== PASSAGE SHOWN

Figure 1. Research strategy workflow. Flowchart of the methods for the prediction and validation of the CEACAM vaccine candidate. Boxes with sharp edges denote methods or tools, whereas boxes with rounded edges represent the data cumulated from tools. The validation for molecular docking/molecular dynamics simulation includes RMSD, RMSF, radius of gyration, snapshots during simulations and binding free energies. The validation for molecular modeling includes Ramachandran plots.

Materials and methods

Sequence and structure retrieval of CEACAM molecules

The protein sequences of CEACAM1 (P13688), CEACAM5 (P06731) and CEACAM6 (P40199) were retrieved from the National Center for Biotechnology Information (NCBI) protein databases. The crystal structure of CEACAM1 Ig-like V-set domain (PDB ID 5DZL) was retrieved from the RCSB PDB database (Berman et al., Citation2000).

====

*EXERCISE SET:*
• a. Print everything in the CEACAM vaccine passage from "Materials and methods" down to "(Berman et al., Citation2000).", without any change.
• b. Name every measure that the CEACAM vaccine passage includes in the validation for molecular docking/molecular dynamics simulation.
The listing has no part in this work.

== DATA TO EXAMINE

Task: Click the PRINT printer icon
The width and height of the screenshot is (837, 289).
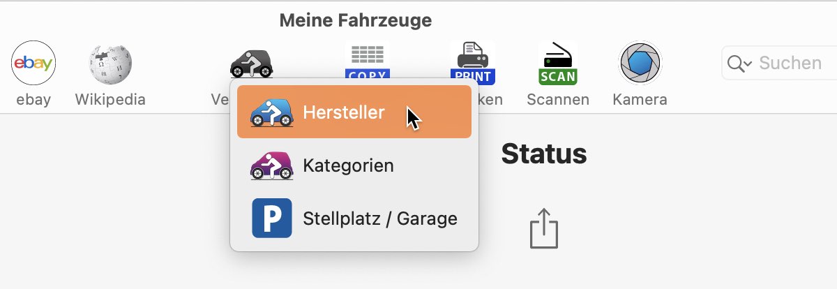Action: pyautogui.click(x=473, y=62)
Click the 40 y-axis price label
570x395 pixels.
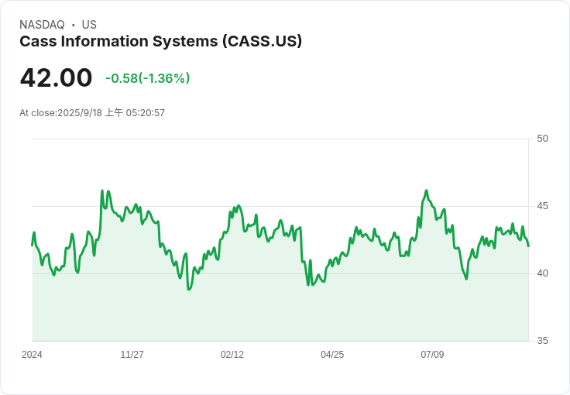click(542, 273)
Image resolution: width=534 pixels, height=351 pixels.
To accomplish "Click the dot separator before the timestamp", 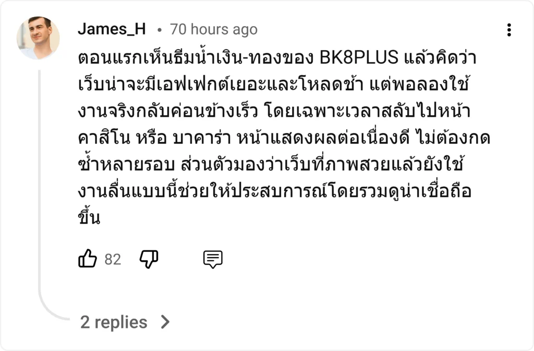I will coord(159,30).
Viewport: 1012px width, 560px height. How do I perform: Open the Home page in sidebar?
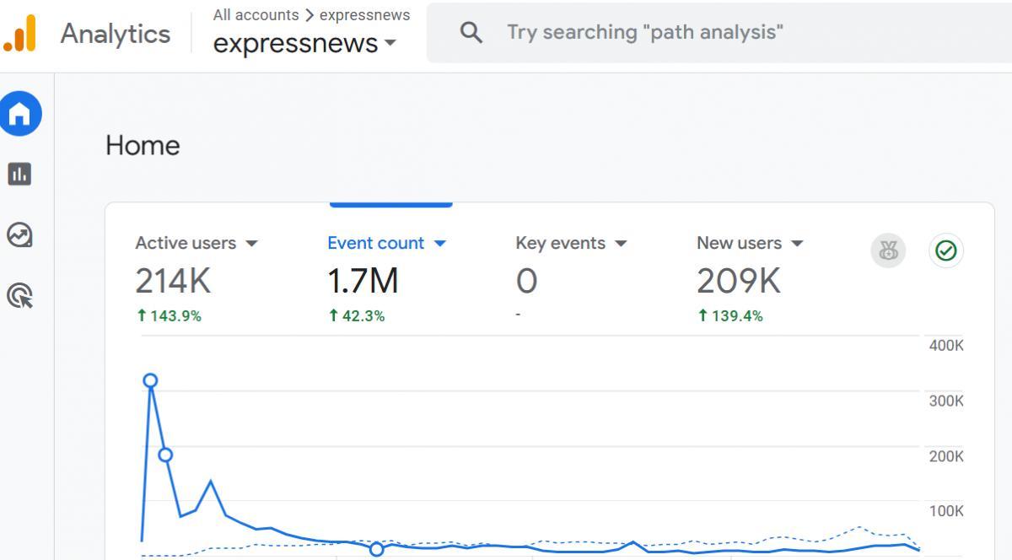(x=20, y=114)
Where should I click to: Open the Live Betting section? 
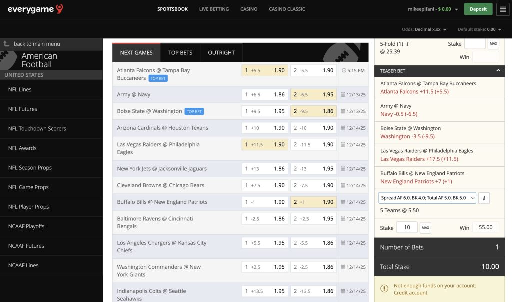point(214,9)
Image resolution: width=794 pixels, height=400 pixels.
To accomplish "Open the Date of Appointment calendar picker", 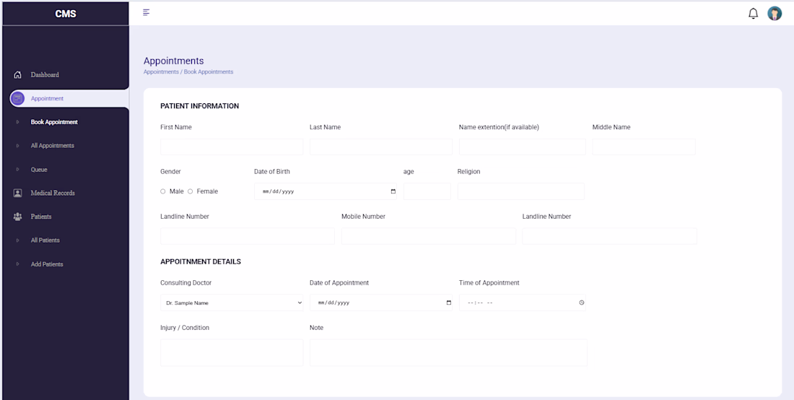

====
== DATA TO EXAMINE

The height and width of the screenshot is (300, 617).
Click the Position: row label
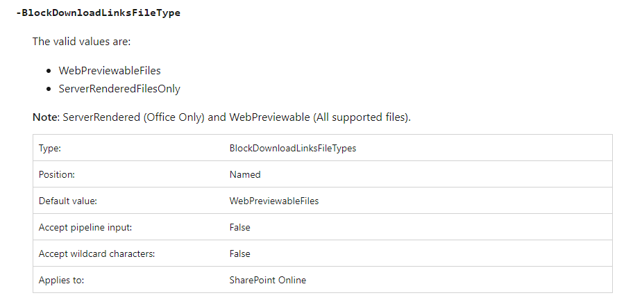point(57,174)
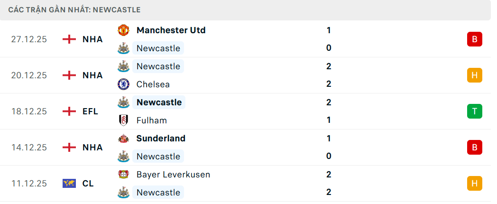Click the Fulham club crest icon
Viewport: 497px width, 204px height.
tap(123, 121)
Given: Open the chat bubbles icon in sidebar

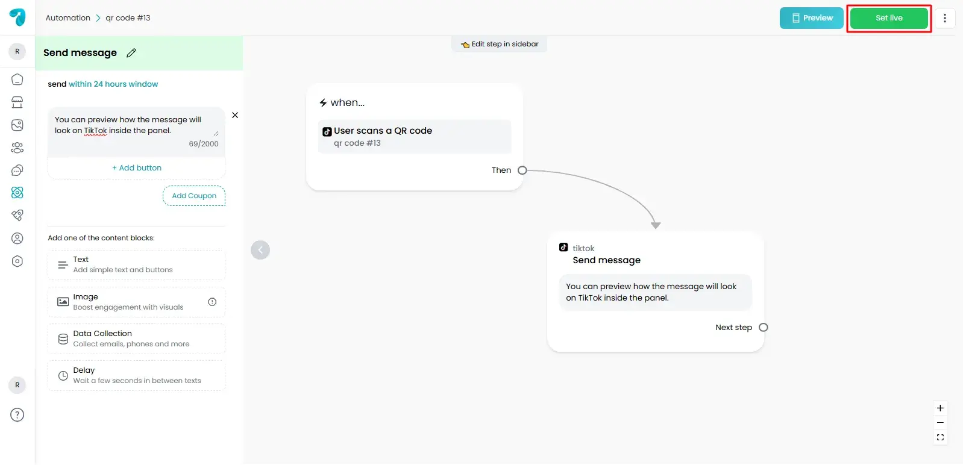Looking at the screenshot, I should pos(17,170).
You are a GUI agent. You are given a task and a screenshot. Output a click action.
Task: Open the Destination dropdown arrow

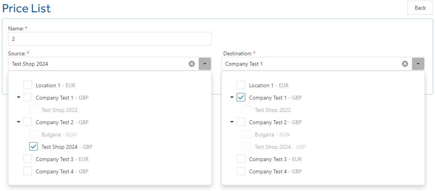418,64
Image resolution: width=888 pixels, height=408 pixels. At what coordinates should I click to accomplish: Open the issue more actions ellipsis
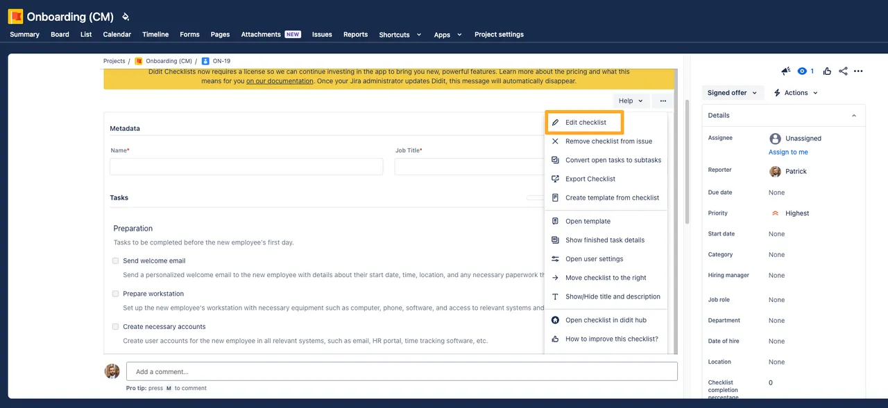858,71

====

*SOLUTIONS BY TASK:*
• a.
Materials and methods

Sequence and structure retrieval of CEACAM molecules

The protein sequences of CEACAM1 (P13688), CEACAM5 (P06731) and CEACAM6 (P40199) were retrieved from the National Center for Biotechnology Information (NCBI) protein databases. The crystal structure of CEACAM1 Ig-like V-set domain (PDB ID 5DZL) was retrieved from the RCSB PDB database (Berman et al., Citation2000).

• b.
RMSD
RMSF
radius of gyration
snapshots during simulations
binding free energies